CONQUISTAS COM O DIA DE JERUSA


Em dezembro de 2013, o filme foi finalizado e não demorou muito para começar as andanças e conquistas.  No mês de março, o curta foi exibido no VII Encontro de Cinema Negro Brasil África Caribe: Zózimo Bulbul, no Rio de Janeiro, e naquele dia chegou um grande resultado positivo para o filme: “ Tínhamos acabado de estrear o filme na noite de abertura do Encontro e logo em seguida, recebemos a linda notícia de que o filme havia sido selecionado para ser exibido em Cannes”, relembra Viviane que está na França, representando o povo negro brasileiro.
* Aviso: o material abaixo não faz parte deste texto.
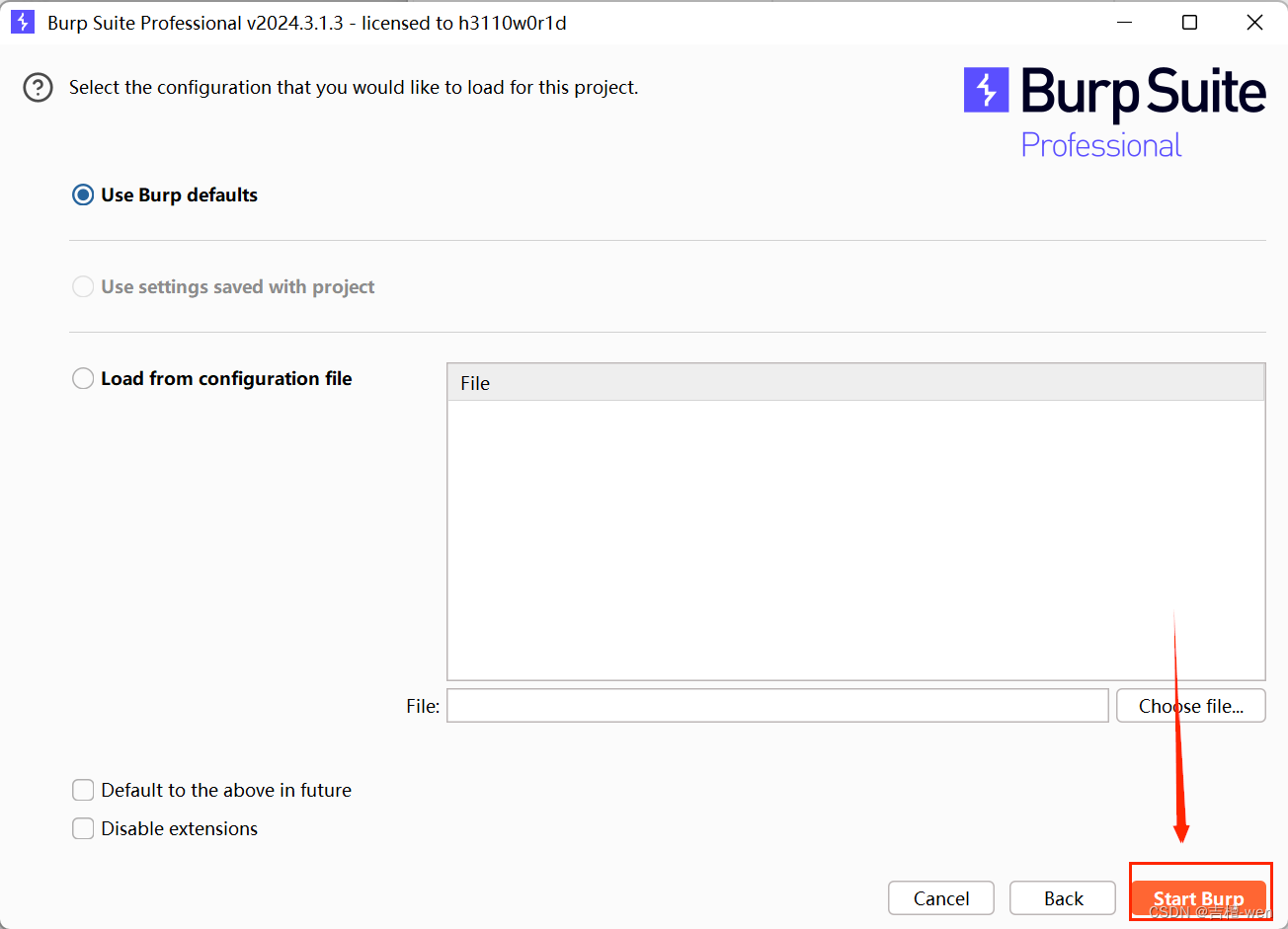Click the Back button

pos(1062,898)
Este maio de 2014 é momento importante para as cineastas brasileiras Viviane Ferreira e Eliciana Nascimento, duas negras baianas. Elas demonstram que a cor nunca deve ser empecilho para grandes sonhos e projetos. Revelando a necessidade urgente de se apoiar bons projetos nascidos de mentes negras brasileiras. Não tinha como deixar de perguntar à Viviane o sentimento de ir mostrar o filme em Cannes e deixo aqui o relato consciente da necessidade de mudanças  para a produção de filmes no Brasil:
“Tenho certeza que estar em Cannes significa muito para mim e para os meus, sinto o intensificar da responsabilidade que assumi junto a tod@s que contribuem com a minha trajetória. Vou para Cannes com a tranquilidade de que não é o holofote do glamour que me impulsiona à fazer cinema, mas consciente de que ele é importante para jogarmos luz na realidade desigual que a indústria audiovisual submete cineastas negros brasileiros. 
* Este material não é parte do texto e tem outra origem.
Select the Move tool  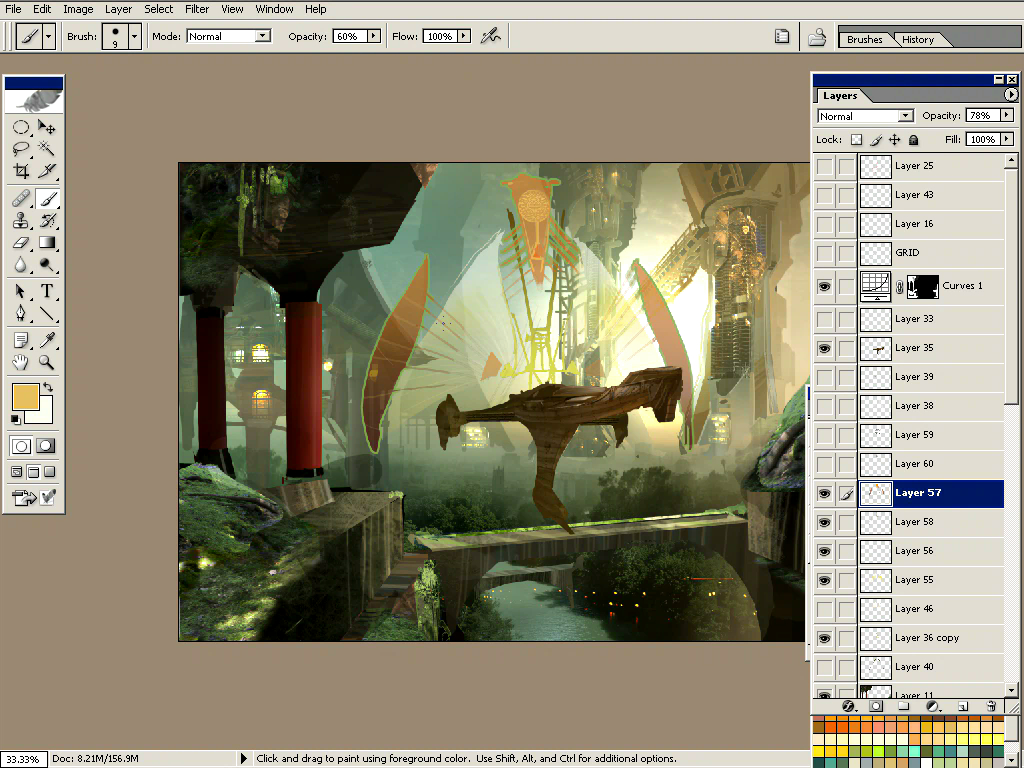45,127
Estar em Cannes poderia ser algo rotineiro entre cineastas negros, se não enfrentássemos cotidianamente o racismo institucional. Como atos que impediram, de uma só vez, que 30 jovens negros realizem seus curtas-metragens que poderiam integrar a programação do Short Film Corner. Estar em Cannes ao lado de Eliciana Nascimento  representando minha Bahia, meu Brasil é a certeza de que não estamos sozinhas, é o resultado da determinação de nosso provo preto em manter suas narrativas gravadas nas pupilas do mundo”, relata e esclarece Viviane Ferreira.